Detail of poster for the 1915 silent film The Birth of a Nation. Wikimedia Commons.

Killing the right person can change history. Even scholars with a disciplinary commitment to the idea that technological determinants, Marxist dialectics, and other impersonal forces inexorably shape the course of human events have to reckon with the transformative impact of a single life that, once  snuffed out, derails a timeline and leaves the survivors to ponder the might-have-beens. Would the better angels of our nature have prevailed had the derringer of John Wilkes Booth jammed? Would a wall with over 58,000 names stand on the Washington Mall if Lee Harvey Oswald had been a worse marksman with that piece-of-crap Italian carbine?
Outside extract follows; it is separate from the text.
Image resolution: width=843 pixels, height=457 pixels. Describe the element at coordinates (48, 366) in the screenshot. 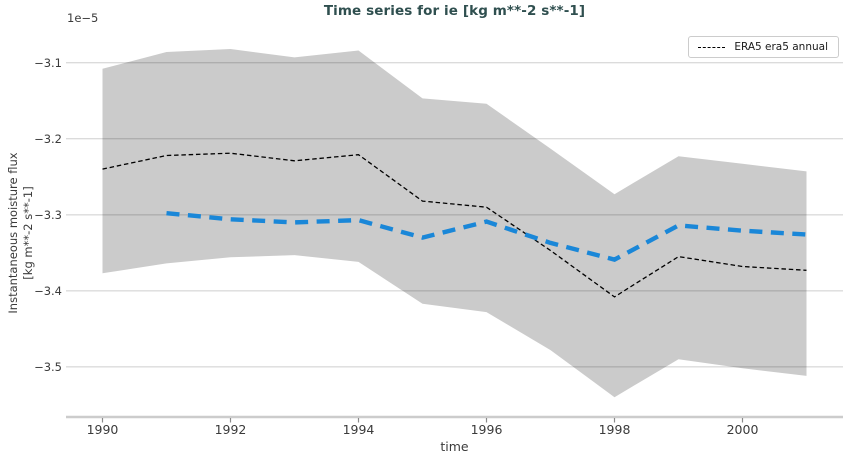

I see `y-tick-label: −3.5` at that location.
America has lost four presidents to assassinations; four have escaped attempted hits, not counting plots foiled or never executed. As of 13 July 2024, the list of lucky near misses includes the once and possibly future president Donald Trump, whose call was the closest of all.

Few Americans are so history impaired as not to know the crime scene, the name of the assassin, and the forensic details of the two most famous presidential assassinations in American history. In each case, the inherent drama and symbolic power of the event created an unforgettable chapter in the collective memory of the nation.